Having a faster lens to begin with also means you can use teleconverters and still have a large enough aperture for AF.

Answer 3

Mr.Grum offered some very good reasons why faster lenses exist - because of fast and reliable focusing, and of easier framing and following due to brighter viewfinder.

To add a little to what he said, focusing with teleconverters is much better too when the lens is fast. Apart from focusing, optics in slower lenses often is not designed to be used with a TC, results with TCs are marginal.

One of very important characters of a lens (and telephoto lenses are very special in this regards because by their nature if there is a background it is nearly always out of focus) is the artistic quality past DoF. Slower lenses are not usually as good at that as faster. Not a big issue with birds in flight, but usually it is not the only shooting situation. Another issue is how the specular highlights are rendered (bokeh).

Stopping fast telephoto lenses to f/8 is something to be avoided, btw. It's performance usually start to degrade. Those lenses are often designed to be used near wide open, stopped down 1 or 2 stops.

Big question is why f/8. What is the size of the subject and shooting distance? How you calculate your DoF?

Answer 4

I'm reminded of one of Feynmann's anecdotes about one of his first engineering jobs. He was told to pick gear tooth count from the middle of the catalog in the desired diameter. On either end they are pushing limits; if they could do that last one perfectly, they'd offer another one after that! The extremes are less than optimum.

I think it's the same with glass. Although it's possible that a lens could be as perfectly made as a larger one with the edges cut off just to make it smaller/lighter, I think that's not the common trend.

A larger maximum f-stop is often seen as a general figure of merit. Except for novelty lenses, you expect the larger diameter one to be generally better in other ways too.

OTOH, that doesn't always turn out to be the case, “At f/4 all these lenses are equally super sharp.”

Answer 5

That said, why then pay for a lens that can work down to f/2.8 if, for example, you're going to use it regularly at f/8? (eg. at f/2.8 sometimes the depth of field can simply be too shallow - in the above example, take bird photography).

If you use them at f/8, they will both allow the same amount of light, but shooting at f/8 with tele lenses is not typical - at least not for me. Fast apertures allow fast shutter speeds in sports photography, shooting wildlife at dawn and dusk etc. The shallow depth of field is often beneficial, because it isolates the subject from distracting background. You can always stop down fast lens, if you want the depth of field... The fast tele lenses are large, heavy and expensive, but allow you to bring home more keepers.

Besides amount of light, these lenses are usually made better than their slower and cheaper counterparts. The f/2.8 teles have faster AF, better IS, better build and better image quality.

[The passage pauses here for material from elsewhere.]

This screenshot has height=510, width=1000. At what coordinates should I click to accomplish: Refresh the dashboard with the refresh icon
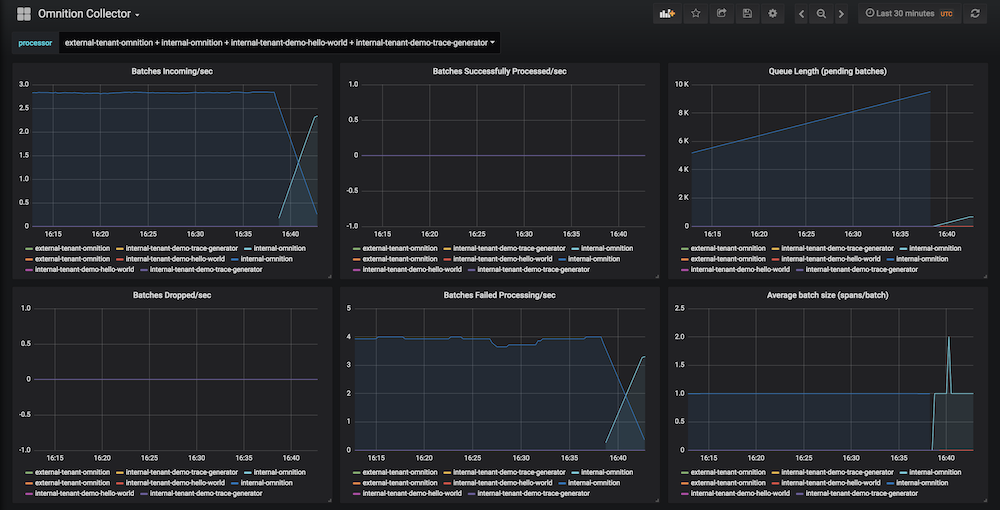pyautogui.click(x=975, y=14)
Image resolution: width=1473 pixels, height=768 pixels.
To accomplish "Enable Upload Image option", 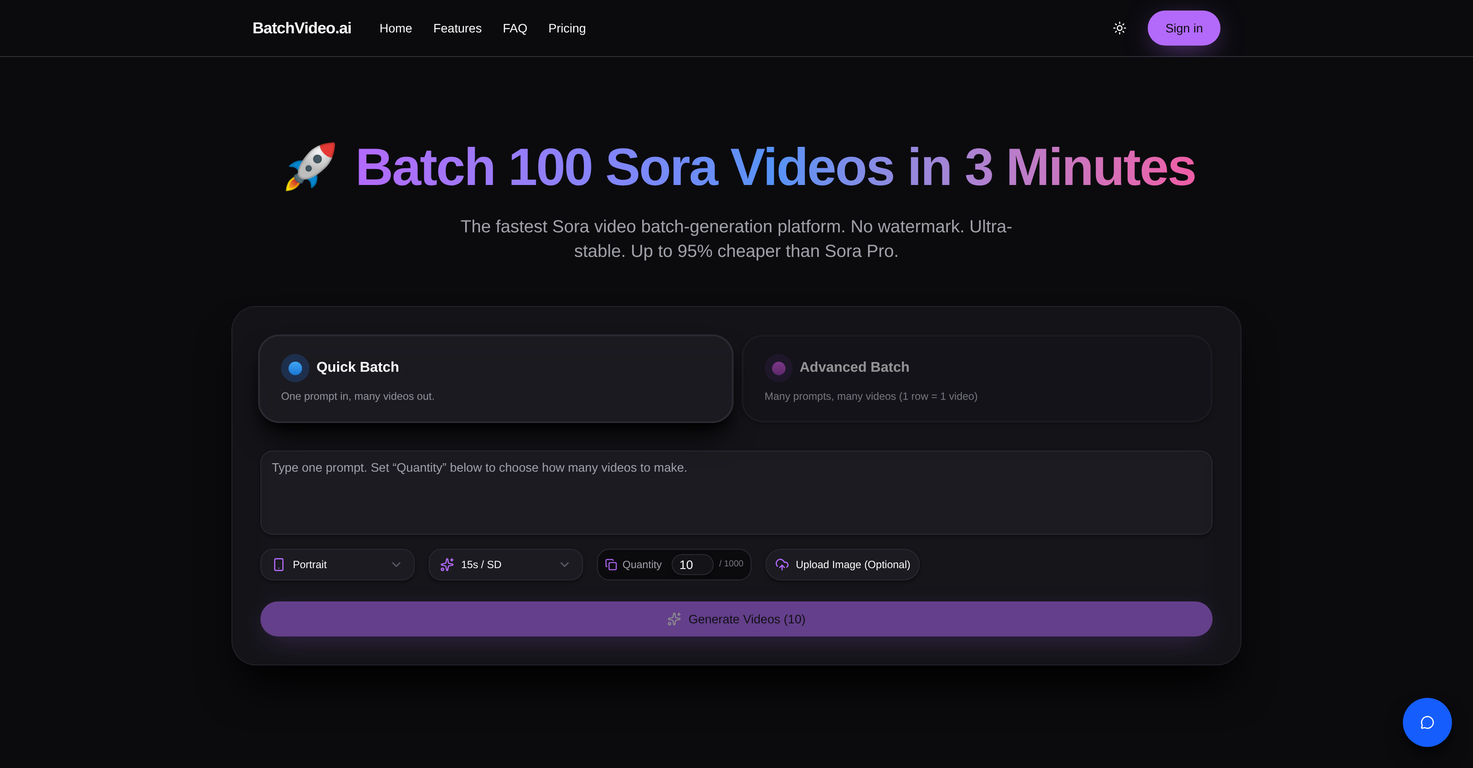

Some have told me the f/2.8 lens requires more glass to achieve f/2.8 and therefore it lets in more light and can shoot at a faster shutter speed at the same aperture - but I really don't think that makes sense.

They require larger diameter of the lenses. They also need better correction of optical aberrations, which is often achieved by adding more glass. So yes, they usually have more glass than slower lenses.